About a fellow sojourner

a sojourner in life, trying to follow in the steps of Jesus.
This entry was posted in Blogroll, Christian Living, Christianity, Church, Discipleship Training, Evangelism, Following Jesus, Life, Preaching Notes, Religion, Spirituality & Religion. Bookmark the permalink.

9 Responses to More About Kingdom Living

  1. Nancy says:

    great post. I think I mostly concentrate on the major stuff and I can’t even pretend to get the minor stuff down. You know? like I just struggle to be consistently kind to the children, and there’s no way I’m tithing dill. I mean, money, yes. Dill?

    Obviously the Bible was written before Vlasic came out with Kosher Dills Spicy Number 2.

  2. Yes, Nancy, I see what you mean. Thanks for your observation!

    Jesus was taking these guys to task for making so many rules out of simple things that they were making it impossible for sincere people to experience His reign in their lives. Since this is what I meant, you think I would have written it somewhere in the post, huh?

  3. Jennifer says:

    Thanks for this post, Bill. I think you sum up the dilemma that we face nicely. I have been, within the last month or so, hit with mundane denominational issues from more than one source. It really grieved/grieves me. We have so MUCH MORE in common than not. If we would major on the majors and minor on the minors then I think the Church as the Body of Christ would be much more effective as a beacon of light to a dark and dying world. But, as long we are busy battling each other over theological “hairs,” the world is not going to look at us and say, “Wow. Look at the love they have for one another. I want in!”

  4. Nancy says:

    Um, sorry — I was so busy focusing on the minutiae of your post — distracted by the dill comment — that I missed the “big picture.”

    Ironic, huh?

    Night,
    N

  5. Greg England says:

    You mentioned “corrupting Christianity into religion…” That’s been the source of our problems all along. (By the way, very good post, brother!) A couple of years ago I preached through Colossians for the first time and was all but blown away by the simplicity of the message: Christ in us. (At least that was the message to me.) So much of who we want to be is found not in us, not in religion, not in our spiritual minutiae, and not in our trying harder. It’s in resting in what God has done. Being satisfied with what he’s done just as he is satisfied. Learning to say, “Thank You, Lord!” and allowing Christ in me to live through me.
    Easier said than done, but it’s made a huge difference in my perspective, in my preaching (finally figured out why Paul would preach nothing but Christ and him crucified), my relationships with others, and the peace in my spirit and soul.
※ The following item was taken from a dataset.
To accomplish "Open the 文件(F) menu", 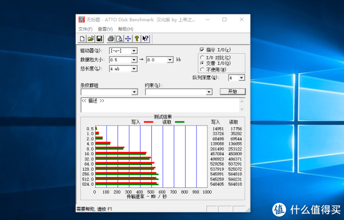I will pyautogui.click(x=85, y=29).
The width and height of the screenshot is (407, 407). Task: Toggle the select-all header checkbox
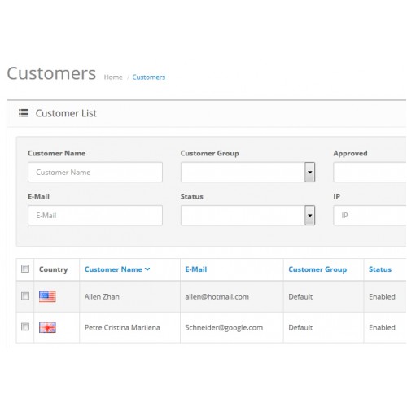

  6. Bill, thanks for these thoughts. I agree that pride and power are often at the heart of hypocrisy. And a multitude of other sins.

    Just wanted you to know, also, I appreciate your comments at my site. It is an encouragement to see that others are open to learning how Christian fantasy can have an impact in our culture.

    Becky

  7. Cecil says:

    Great post. We must not “major in the minors” or the Devil will claim a “major” victory at our inability to win the lost to Jesus.

  8. You are so correct, Cecil. I really like the way you worded that. The devil does indeed win a major victory when we major in minor things. God help us learn what Jesus meant when He said, “Go learn what this means: I desire mercy not sacrifice.”

  9. Emily says:

    OOH this goes along with what I’m working on for MY blog. Do you mind if I post a link?